"Her zaman aynı yöne bakamasak da yan yana gelip birlikte aynı havayı kokladığımızı, aynı iklimi yaşadığımızı hissettiren ve birbirimize dokunabildiğimiz bu tür etkinlikleri Mülkiye Antalya olarak önemsiyoruz. Keyifli nice etkinliklerde görüşmek dileğiyle...”.                                            

Bu sözler Mülkiyeliler Birliği Antalya Şube Başkanı Nazire Öztürk’e ait. Antalya'daki Mülkiyeliler uzun sıcak yazın ardından tatlı bir sonbahar Pazar sabahında Konyaaltı'nda bir Mülkiyeliye ait bir otelde kahvaltı ederek hasret giderdiler. Öztürk kahvaltının ardından sosyal medyadaki sayfasından bu paylaşımı yaptı. Otelini açan arkadaşları Müzeyyen Kamaç'a misafirperverliği için teşekkür etti.

Nazire Öztürk kahvaltıda da küçük bir konuşma yapmıştı. Etrafında korkunç savaşlarla çevrelenmiş ülkemizin her yerinde kadın, çocuk, hayvan ve doğa katliamlarının yaşandığını, Mülkiye Antalya olarak bu konularda duyarlı olduğumuzu, kentte yapılan protestolara destek verdiğimizi, ancak tüm bu olumsuzlukların içinde bir araya gelip birbirimize dokunmanın da çok önemli olduğunu belirtmişti.

Öztürk’ün konuşması kısaydı ancak etkileyiciydi.

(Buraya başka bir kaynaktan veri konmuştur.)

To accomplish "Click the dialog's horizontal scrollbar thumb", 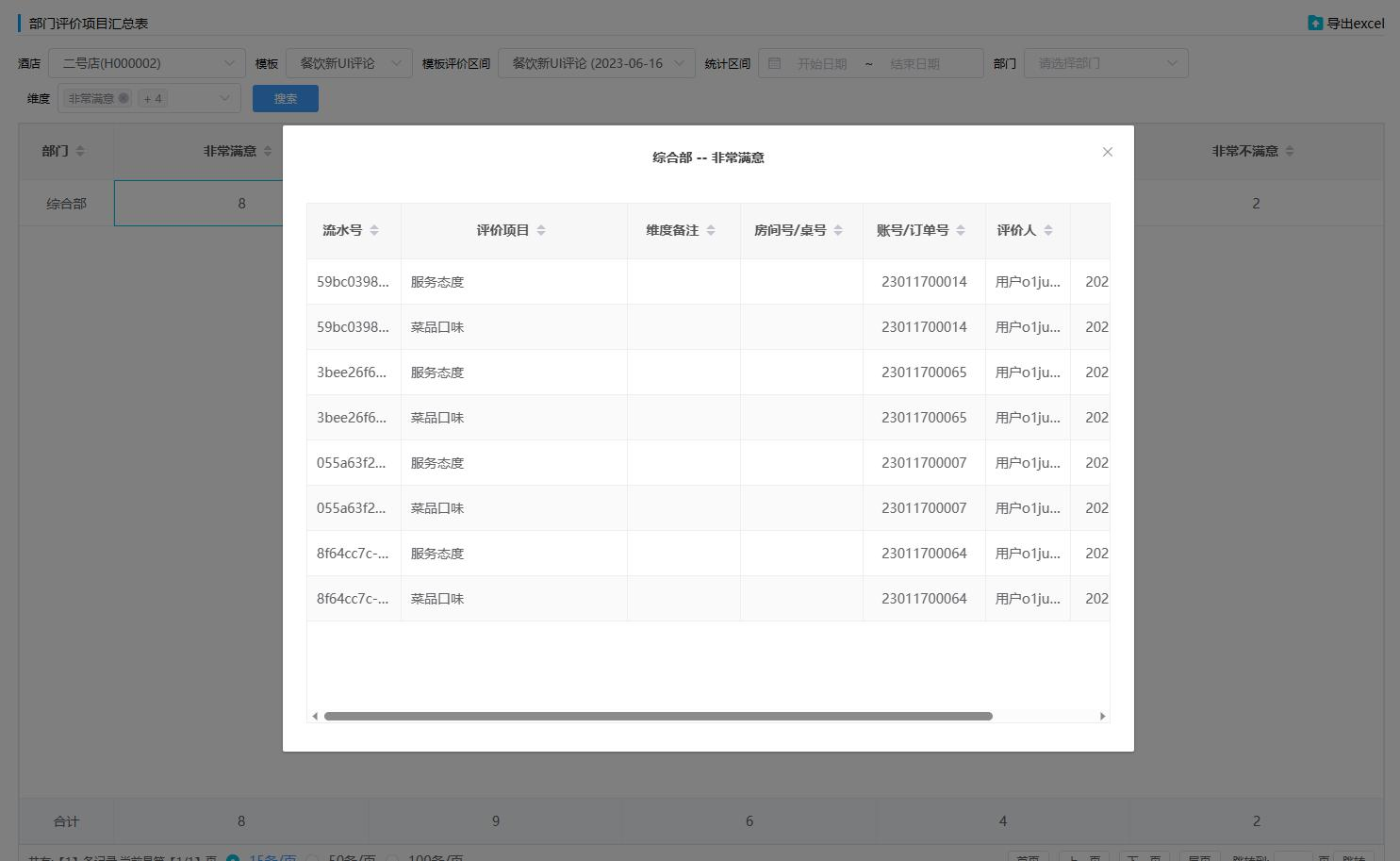I will 658,717.
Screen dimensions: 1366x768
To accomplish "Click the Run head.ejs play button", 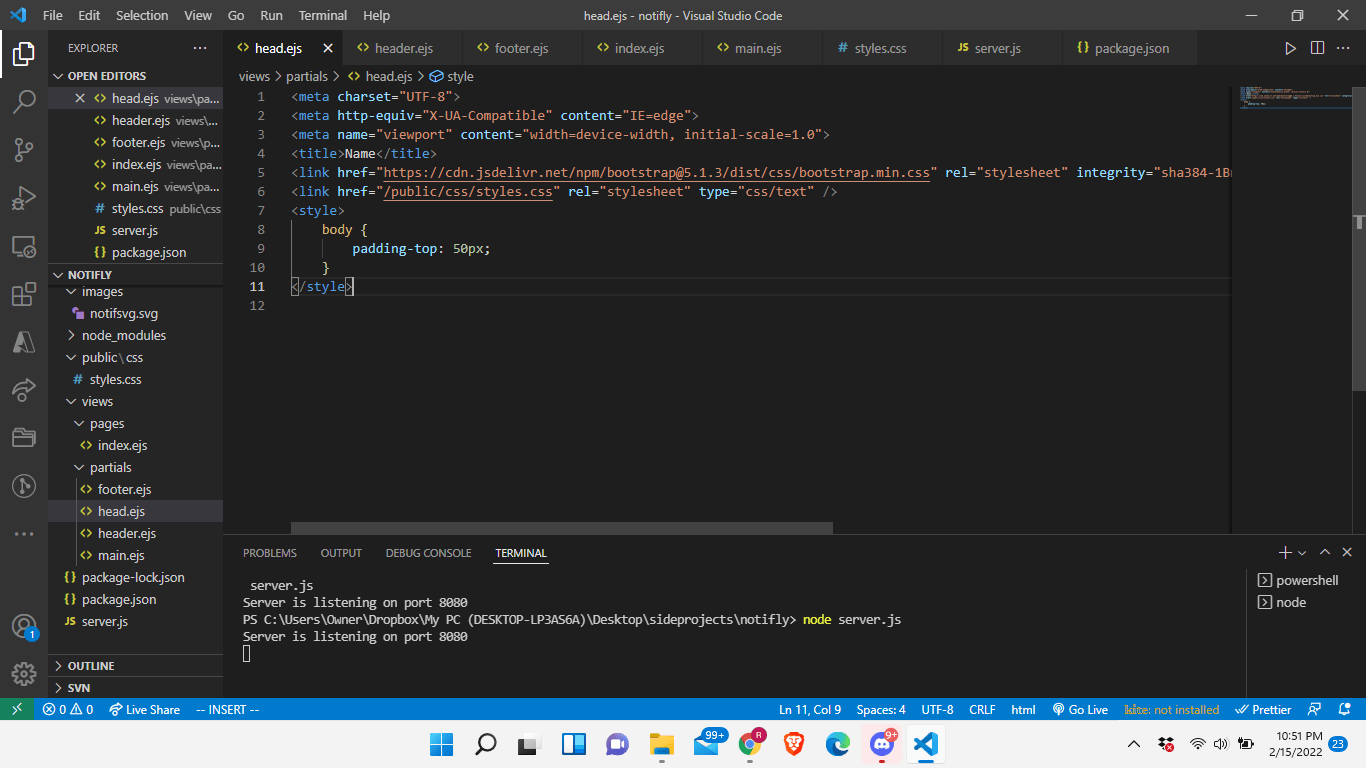I will [x=1290, y=47].
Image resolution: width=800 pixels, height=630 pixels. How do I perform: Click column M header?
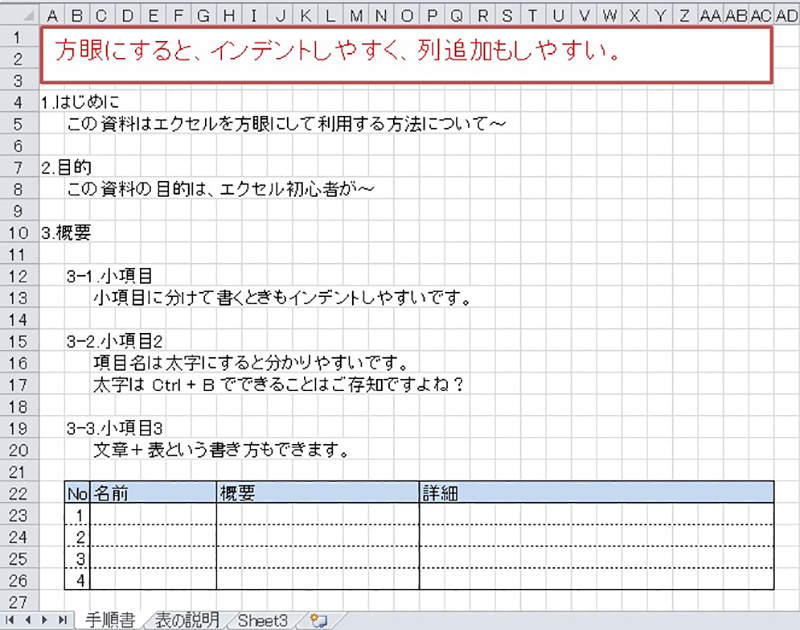pyautogui.click(x=356, y=15)
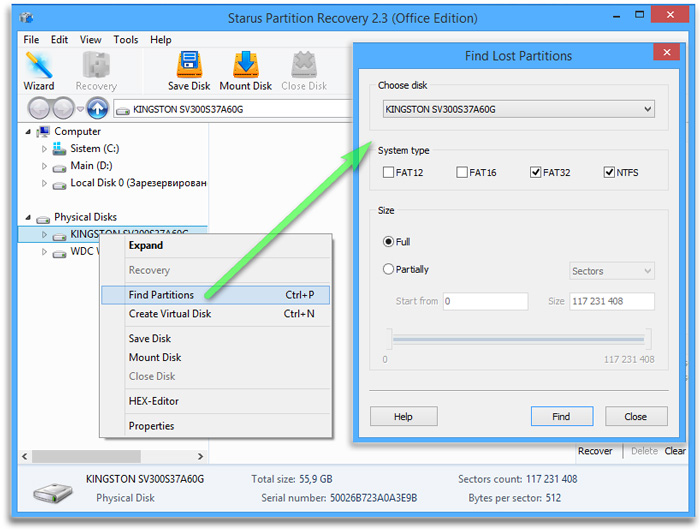Click the Mount Disk toolbar icon

click(245, 69)
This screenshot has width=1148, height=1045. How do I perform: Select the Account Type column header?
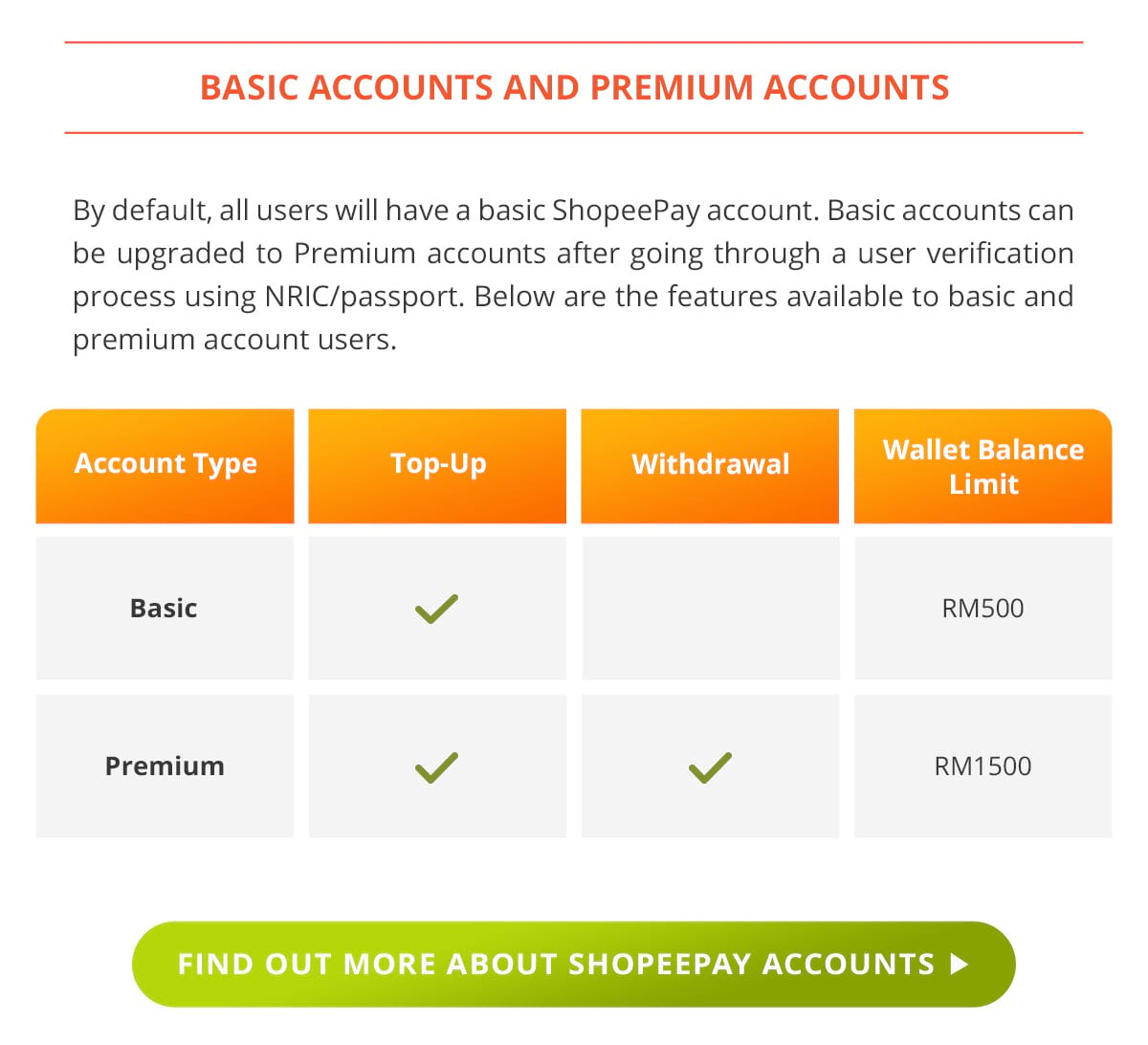(166, 465)
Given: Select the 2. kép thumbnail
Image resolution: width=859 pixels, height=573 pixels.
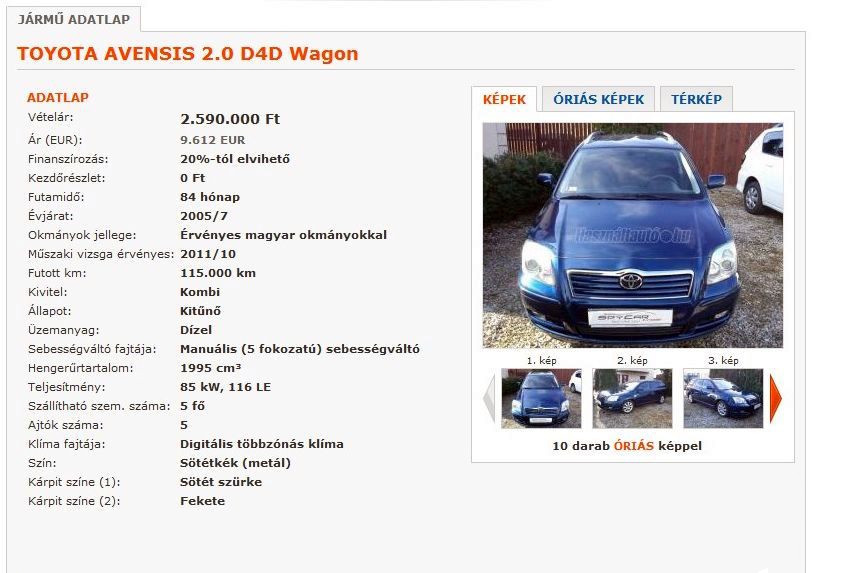Looking at the screenshot, I should coord(632,398).
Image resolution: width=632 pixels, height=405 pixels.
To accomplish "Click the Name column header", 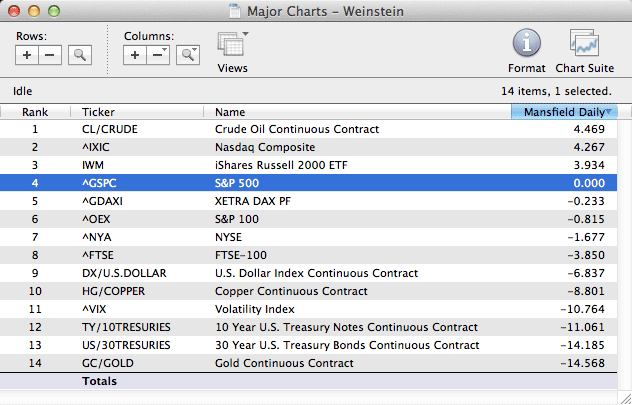I will 356,112.
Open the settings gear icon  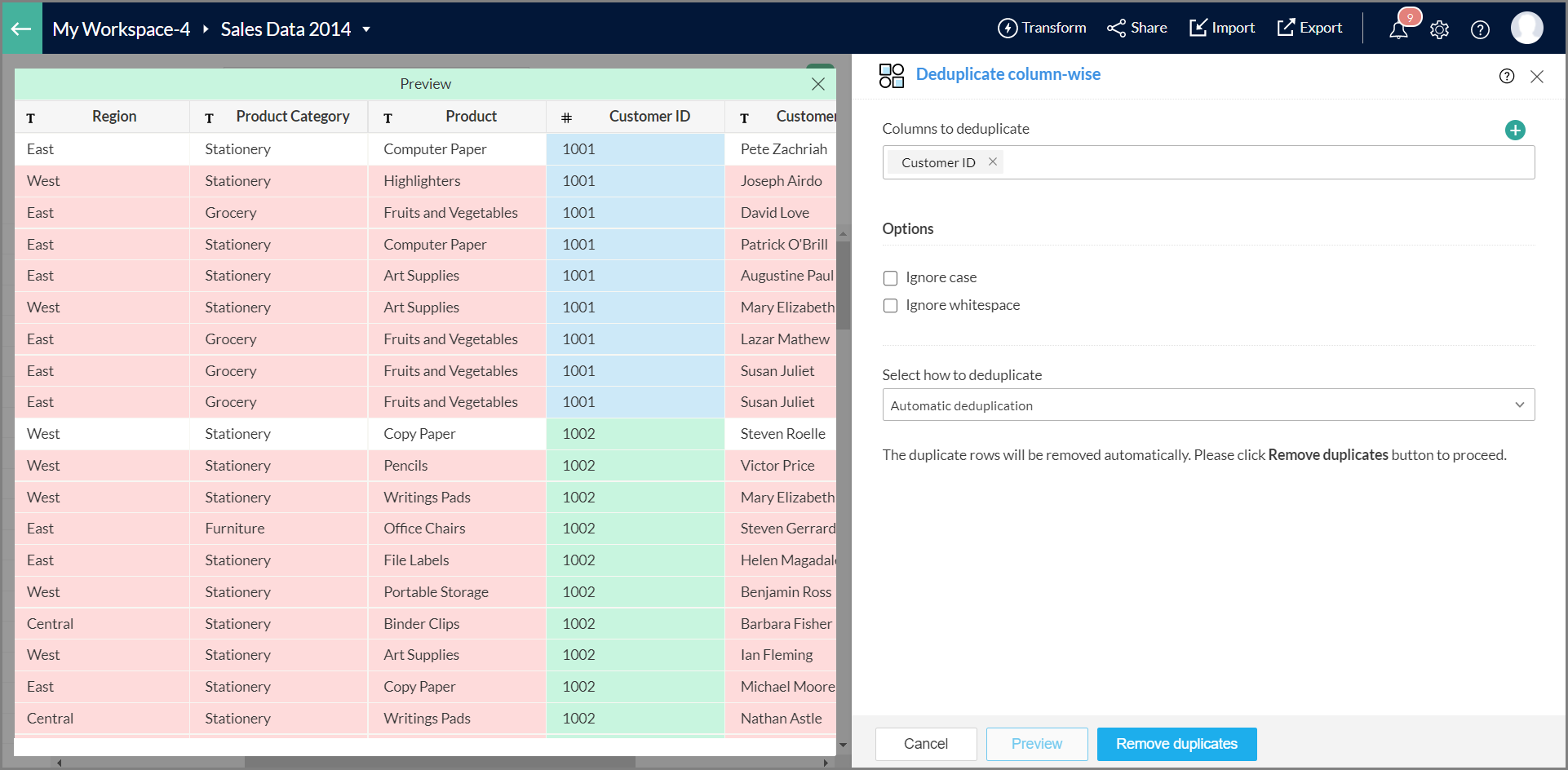tap(1439, 30)
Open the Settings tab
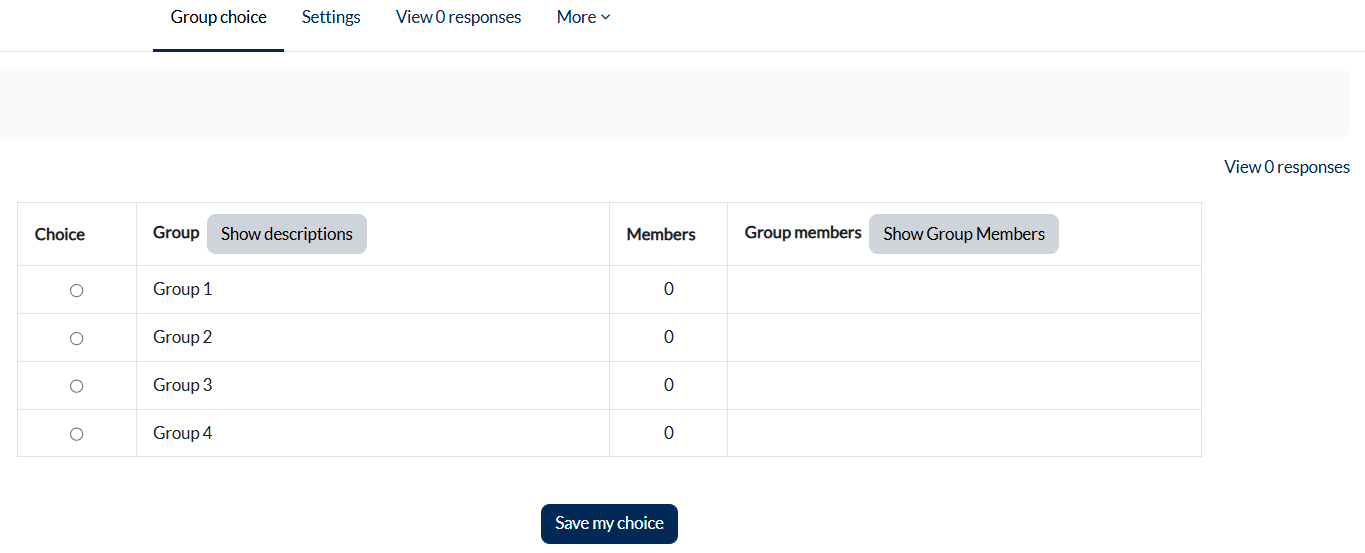This screenshot has width=1365, height=553. (x=331, y=17)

Ülke sorunlarına duyarlı bir Mülkiyeli'den beklenen bir konuşmaydı. Değindiği her sorun toplum olarak canımızı yakan sorunlar arasındaydı. Ülke gündeminde ön sıralarda yer alan sorunlar arasındaydı. Çözüm arayışında olduğumuz sorunlar arasındaydı.   

Mülkiyeliler dediğimiz Ankara Siyasal Bilgiler Fakültesi mezunları. Devlete ve özel sektöre yıllar boyu seçkin kişiler yetiştiren kurum Siyasal Bilgiler Fakültesi. Mezunlarından bir kısmı Antalya'da yaşıyor. Kimi halen aktif görevde kimi emekli. Ortak noktaları vatan sevdası, ülke sorunlarına karşı duyarlılıkları. Kimi zaman öğrenciliklerinden kalma alışkanlıkla sokaklara da dökülüyorlar. 12 Ekim'de yaptıkları gibi.

Ülkemizde son zamanlarda yaşanan kadınlara karşı ayrımcılıkta, şiddette ve cinayetlerde büyük bir artış olduğuna maalesef üzülerek ve isyan ederek tanık oluyoruz. Hukuksal ve sosyal açıdan kadınlar ve kadın hakları mücadelesi üzerinde büyük bir güç kaynağı olan İstanbul Sözleşmesi’nin yürürlükten kaldırılması ve cezasızlık politikalarıyla birlikte hem kadınlık hem erkeklik algısının toplumda çok sorunlu bir hal aldığını, topluma yayılan anlayışın kadınlara karşı giderek sertleştiğini ve kadına yönelik şiddetin arttığını görüyoruz. 

Kadınların yaşam hakkını elinden alan kadın cinayetleri, kadına yönelik şiddetin ulaştığı en uç noktadır. Yaşam hakkı en önemli insan hakkıdır ve kadın haklarıyla insandır. İnsan hakları ihlali olan kadın cinayetleri ve kadına yönelik şiddet kabul edilemez. Şiddetin yanında şiddeti doğuran sebepleri ortadan kaldırmak ve kadın cinayetleri ile etkin mücadele etmek için 6284 sayılı yasanın uygulanması ve 24 Kasım 2011 tarihinde Türkiye tarafından imzalanan ancak 2021 yılında Cumhurbaşkanı imzası ile yürürlükten kaldırılan İstanbul Sözleşmesi’nin yeniden imzalanması artık bir zorunluluk haline gelmiştir. 

Tüm bu ayrımcılığa, şiddete, cinayetlere dur demek için, hayatlarımızdan, haklarımızdan, hayallerimizden vazgeçmemek için, katillere, tacizcilere, cezasızlığa ve zorbalığa son demek için Mülkiyeliler Birliği Antalya Şubesi 12.10.2024 tarihinde Antalya Kadın Platformu’nun düzenlediği basın açıklamasına ve yürüyüşe katıldı.

Mülkiyeliler de "Susmuyoruz, korkmuyoruz, itaat etmiyoruz derken annesiyle birlikte yürüyüşe katılan ‘ama ben çok korkuyorum’ diyen küçük kız çocuğu için mücadeleye devam edeceğiz" dediler.